Getting it Right with a Clear AI Implementation Strategy
AI will only deliver results if organizations adopt it with a clear strategy. Without proper planning, even the most advanced tools can fail to deliver ROI.
Steps to Success:
1) Assess current operations
Begin with a clear understanding of where your IT and business processes stand today. Identify bottlenecks, repetitive tasks, and areas with high error rates. These insights help pinpoint the priority areas where AI can make the biggest difference.
2) Identify high-impact AI use cases
Not every process needs AI. Focus on the use cases that directly solve the pain points identified in step one – whether it’s reducing downtime, cutting license costs, or improving support.
Prioritizing initiatives with clear ROI and broad business relevance makes it easier to secure early buy-in across the organization.
3) Choose the right tools and partners in the business
AI success depends on choosing the right technology and building the right partnerships. Evaluate vendors carefully to ensure their solutions align with your strategic goals. At the same time, partner with stakeholders across the business, not just IT. This includes – executive leadership, data teams and end users – to ensure AI initiatives address real pain points and deliver measurable value.
4) Continuously evaluate and scale
Avoid trying to transform everything at once. Begin with pilot projects in high-impact areas and measure their effectiveness. Start small and test use cases, based on this the effectiveness can be measured and scaled based on the proven value. Once there is proven value for the initial projects, scale gradually to expand AI adoption across more workflows and teams with confidence.
5) Demonstrate value
Early wins are powerful. Make sure to showcase quick successes to build momentum and secure ongoing support from leadership and employees. Transparent communication around impact, creates trust and strengthens the case for future AI investment.
Without a clear roadmap, even the most advanced AI tools risk falling short of expectations. With the right strategy, however, AI becomes far more than a technology investment – it becomes a long-term driver of operational excellence.
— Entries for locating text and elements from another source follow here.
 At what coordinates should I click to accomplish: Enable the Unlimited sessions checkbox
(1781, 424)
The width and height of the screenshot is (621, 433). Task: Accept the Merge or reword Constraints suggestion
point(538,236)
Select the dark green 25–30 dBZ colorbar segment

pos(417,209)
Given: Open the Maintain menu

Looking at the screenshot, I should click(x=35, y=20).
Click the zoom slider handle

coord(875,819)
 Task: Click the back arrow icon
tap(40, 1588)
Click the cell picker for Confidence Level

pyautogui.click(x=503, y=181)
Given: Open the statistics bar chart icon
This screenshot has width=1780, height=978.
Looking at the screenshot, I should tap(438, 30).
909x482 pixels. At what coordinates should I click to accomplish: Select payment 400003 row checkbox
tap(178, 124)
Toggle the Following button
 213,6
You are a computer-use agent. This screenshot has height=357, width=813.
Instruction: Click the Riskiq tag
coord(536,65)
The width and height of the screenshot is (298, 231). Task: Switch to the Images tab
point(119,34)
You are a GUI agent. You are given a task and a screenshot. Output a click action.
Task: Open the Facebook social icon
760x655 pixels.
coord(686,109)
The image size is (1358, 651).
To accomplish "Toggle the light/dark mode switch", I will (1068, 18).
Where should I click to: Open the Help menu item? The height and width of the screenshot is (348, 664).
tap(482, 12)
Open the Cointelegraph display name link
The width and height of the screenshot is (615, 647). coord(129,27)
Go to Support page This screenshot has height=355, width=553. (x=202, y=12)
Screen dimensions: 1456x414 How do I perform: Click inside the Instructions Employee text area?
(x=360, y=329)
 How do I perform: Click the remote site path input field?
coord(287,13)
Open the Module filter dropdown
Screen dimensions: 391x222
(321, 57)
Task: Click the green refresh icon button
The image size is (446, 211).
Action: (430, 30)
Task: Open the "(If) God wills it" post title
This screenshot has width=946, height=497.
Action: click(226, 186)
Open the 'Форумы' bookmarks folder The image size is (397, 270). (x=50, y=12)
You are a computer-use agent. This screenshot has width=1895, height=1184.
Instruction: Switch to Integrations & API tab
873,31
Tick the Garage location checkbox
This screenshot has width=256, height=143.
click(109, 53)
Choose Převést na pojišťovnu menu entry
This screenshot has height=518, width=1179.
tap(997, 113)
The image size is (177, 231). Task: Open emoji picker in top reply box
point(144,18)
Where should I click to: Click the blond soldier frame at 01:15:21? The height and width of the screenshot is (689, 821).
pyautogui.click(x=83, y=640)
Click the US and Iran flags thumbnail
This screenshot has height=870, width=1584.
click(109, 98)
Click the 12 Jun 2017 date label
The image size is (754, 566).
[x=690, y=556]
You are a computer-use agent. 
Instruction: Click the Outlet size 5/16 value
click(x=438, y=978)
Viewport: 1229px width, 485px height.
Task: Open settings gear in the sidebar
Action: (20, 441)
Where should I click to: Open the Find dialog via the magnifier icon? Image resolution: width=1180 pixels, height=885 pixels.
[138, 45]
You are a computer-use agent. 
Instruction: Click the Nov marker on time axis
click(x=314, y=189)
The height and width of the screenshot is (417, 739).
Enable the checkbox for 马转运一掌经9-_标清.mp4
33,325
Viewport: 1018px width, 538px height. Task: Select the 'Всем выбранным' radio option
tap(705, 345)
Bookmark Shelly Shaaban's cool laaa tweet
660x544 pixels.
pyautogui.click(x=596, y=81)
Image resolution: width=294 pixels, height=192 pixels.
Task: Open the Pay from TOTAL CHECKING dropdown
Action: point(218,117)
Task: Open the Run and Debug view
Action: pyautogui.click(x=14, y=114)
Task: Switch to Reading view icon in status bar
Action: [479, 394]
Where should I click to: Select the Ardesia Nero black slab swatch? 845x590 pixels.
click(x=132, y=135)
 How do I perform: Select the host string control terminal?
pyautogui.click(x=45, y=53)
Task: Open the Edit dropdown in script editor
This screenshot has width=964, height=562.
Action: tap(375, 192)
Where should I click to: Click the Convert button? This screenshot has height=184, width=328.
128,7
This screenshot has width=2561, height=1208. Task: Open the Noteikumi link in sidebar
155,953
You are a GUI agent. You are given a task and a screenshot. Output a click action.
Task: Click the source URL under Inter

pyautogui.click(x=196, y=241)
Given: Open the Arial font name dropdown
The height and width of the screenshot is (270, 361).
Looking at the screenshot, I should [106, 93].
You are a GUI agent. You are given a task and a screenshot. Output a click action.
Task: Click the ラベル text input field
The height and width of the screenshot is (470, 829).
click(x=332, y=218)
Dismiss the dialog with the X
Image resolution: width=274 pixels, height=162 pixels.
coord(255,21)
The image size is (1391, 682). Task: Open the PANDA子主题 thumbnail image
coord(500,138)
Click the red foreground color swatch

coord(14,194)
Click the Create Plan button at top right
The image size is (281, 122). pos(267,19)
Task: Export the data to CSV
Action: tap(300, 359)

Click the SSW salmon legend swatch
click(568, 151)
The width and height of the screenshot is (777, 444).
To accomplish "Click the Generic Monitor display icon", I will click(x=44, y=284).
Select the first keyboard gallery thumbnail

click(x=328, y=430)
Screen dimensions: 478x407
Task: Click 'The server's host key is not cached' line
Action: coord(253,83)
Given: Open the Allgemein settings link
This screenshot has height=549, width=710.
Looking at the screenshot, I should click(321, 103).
The Future of AI for Excellence
The next wave of AI will push operational excellence even further. Emerging technologies like agentic AI are already reshaping the workplace by enabling systems to not just respond but act proactively on behalf of employees and their IT teams.
Operational excellence with AI isn’t just a vision, it’s already happening. See how AI-Powered DEX with Nexthink empowers IT and employees to work smarter, faster, and more effectively.
Ultimately, the future of AI in the workplace isn’t about replacing people. It’s about amplifying human capability to accelerate decisions, enhance measurement capabilities, and create a higher-performing workplace.